Mais, en ce mois de septembre, pour cette grande fête proclamée du livre où plus de 600 titres ont été déversés en librairies, un seul livre a suffi à secouer la nation française toute entière jusqu’à des soubassements oubliés bien au-delà des arrondissements parisiens voués aux belles lettres : l’ouvrage de Valérie Trierweiler.
Je ne veux pas débattre ici de la question de l’intérêt de publier ou non un tel livre, car c’est un choix qui regarde l’éditeur en tant qu’entreprise confrontée à une logique financière dans un secteur en crise. Je ne parlerai pas non plus de la pertinence d’écrire un livre de cette sorte.

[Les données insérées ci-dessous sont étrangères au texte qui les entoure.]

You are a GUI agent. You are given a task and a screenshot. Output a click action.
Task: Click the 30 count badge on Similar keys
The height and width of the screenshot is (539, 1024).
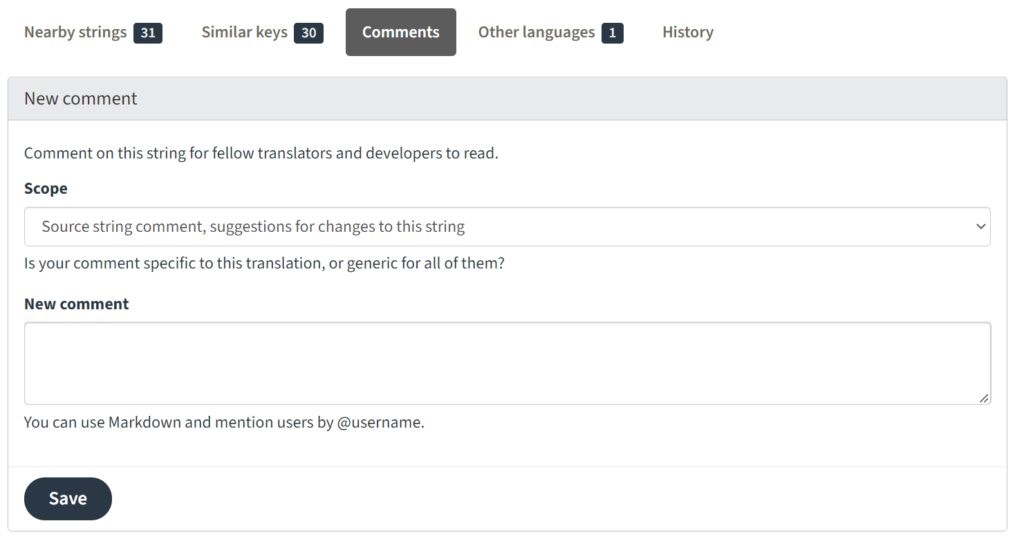coord(309,33)

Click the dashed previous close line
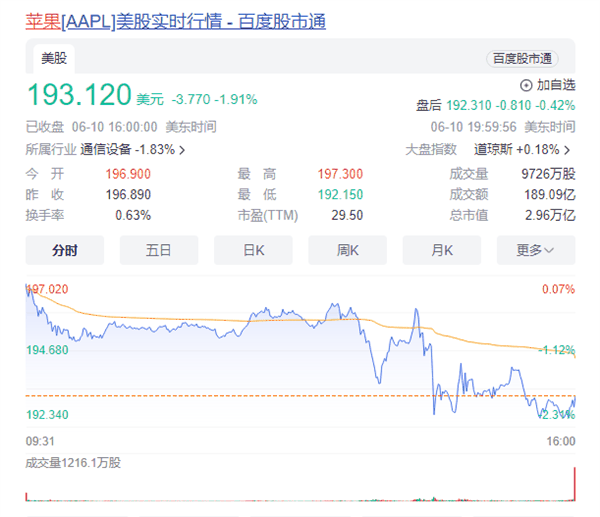click(x=300, y=396)
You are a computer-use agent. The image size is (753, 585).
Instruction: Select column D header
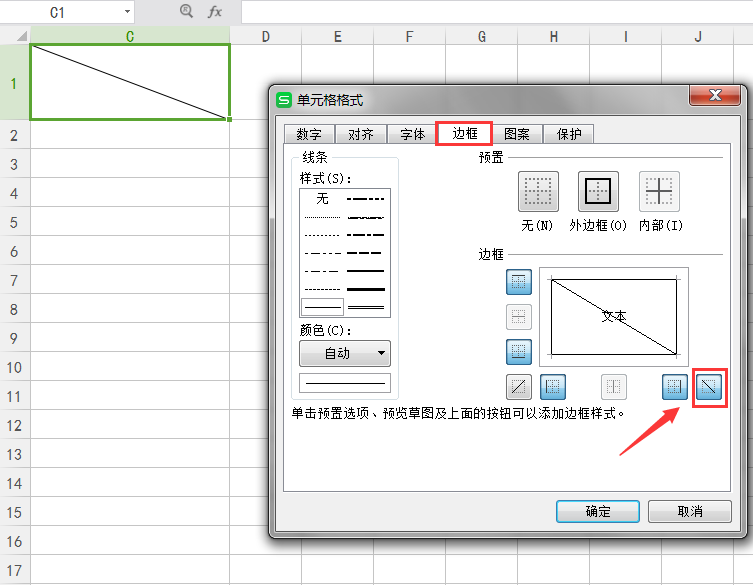point(265,37)
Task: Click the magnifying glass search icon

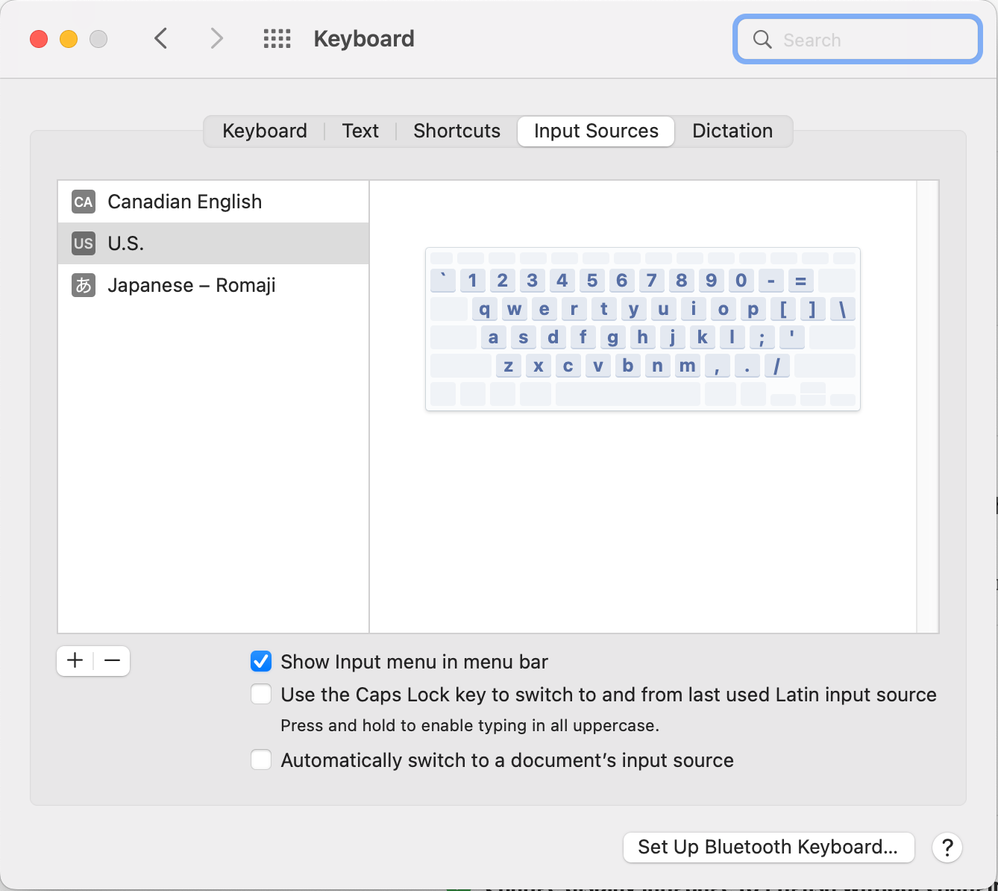Action: click(762, 40)
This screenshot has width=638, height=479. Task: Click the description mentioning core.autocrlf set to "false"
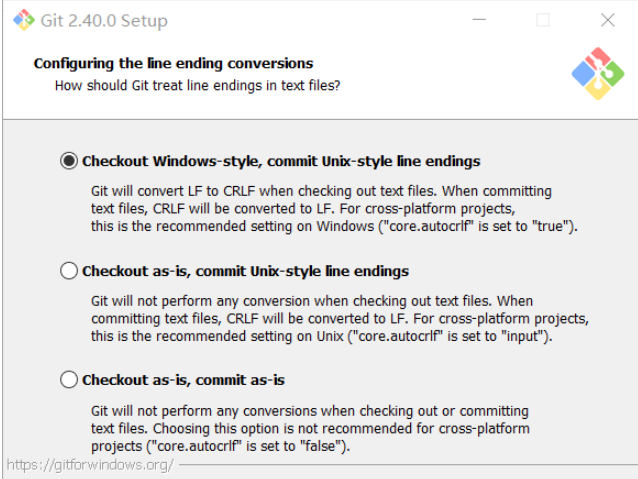[x=220, y=446]
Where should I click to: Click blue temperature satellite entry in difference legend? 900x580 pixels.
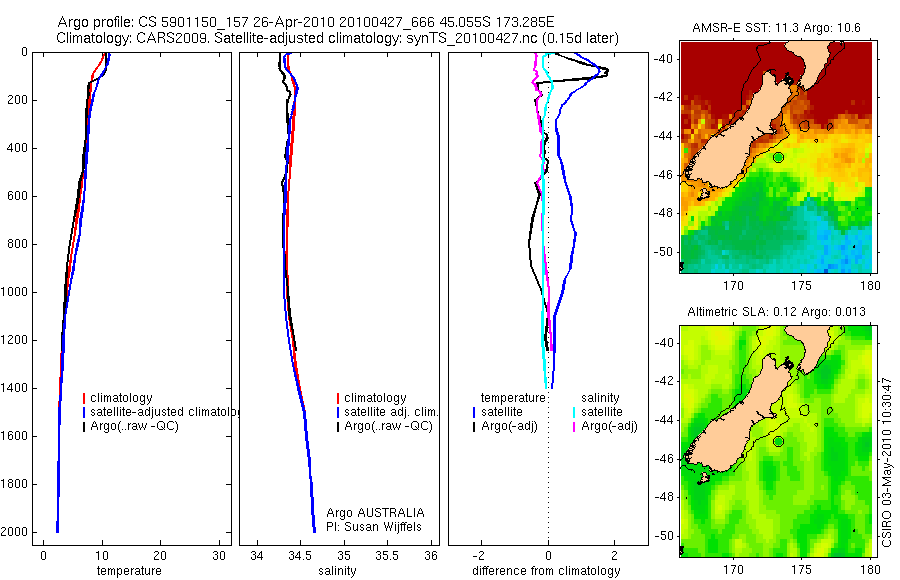point(498,412)
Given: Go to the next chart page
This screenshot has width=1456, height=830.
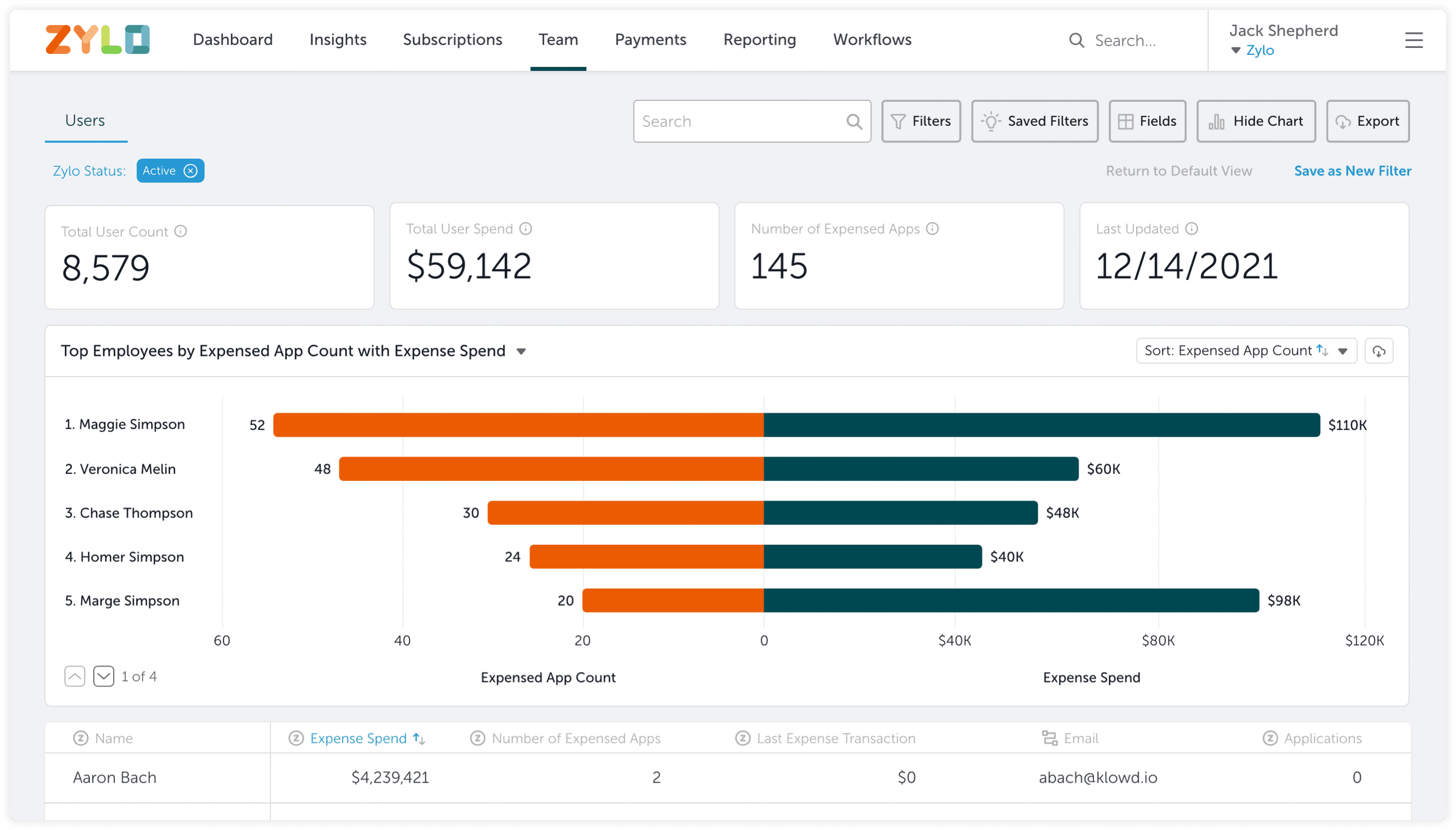Looking at the screenshot, I should click(x=104, y=676).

Cela est une question à laquelle seul l’auteur peut répondre. Et encore moins de son contenu.
Je m’interroge toutefois sur cet engouement effrayant qui a poussé des milliers de nos concitoyens à se jeter en quelques heures seulement sur ce titre autant sur le temps passé à le lire. Je ne parviens à différencier ce troublant fait social de la bonne santé relative de la presse people alors que la presse généraliste, politique et culturelle connaît de graves difficultés depuis de longs mois maintenant dues à une érosion de son lectorat. N’y a-t-il pas là un terreau commun à ces deux états de fait ? Comment expliquer que ce livre suscite autant d’enthousiasme et d’appétit à une échelle si grande alors que les livres en général génèrent de l’ennui et du désintérêt, analyse confirmée par la baisse des ventes de plus en plus préoccupante et de la précarisation importante du réseau de librairies? Peut-être que la fronde de certains libraires s’appuie sur quelques constatations tangibles et pourrait nous alerter sur le malaise plus profond que ce livre a exposé au grand jour. Car cet ouvrage, bien au-delà de ce qu’il contient, vient de dévoiler une bien mauvaise affaire pour le monde du livre sur laquelle il est urgent de réfléchir.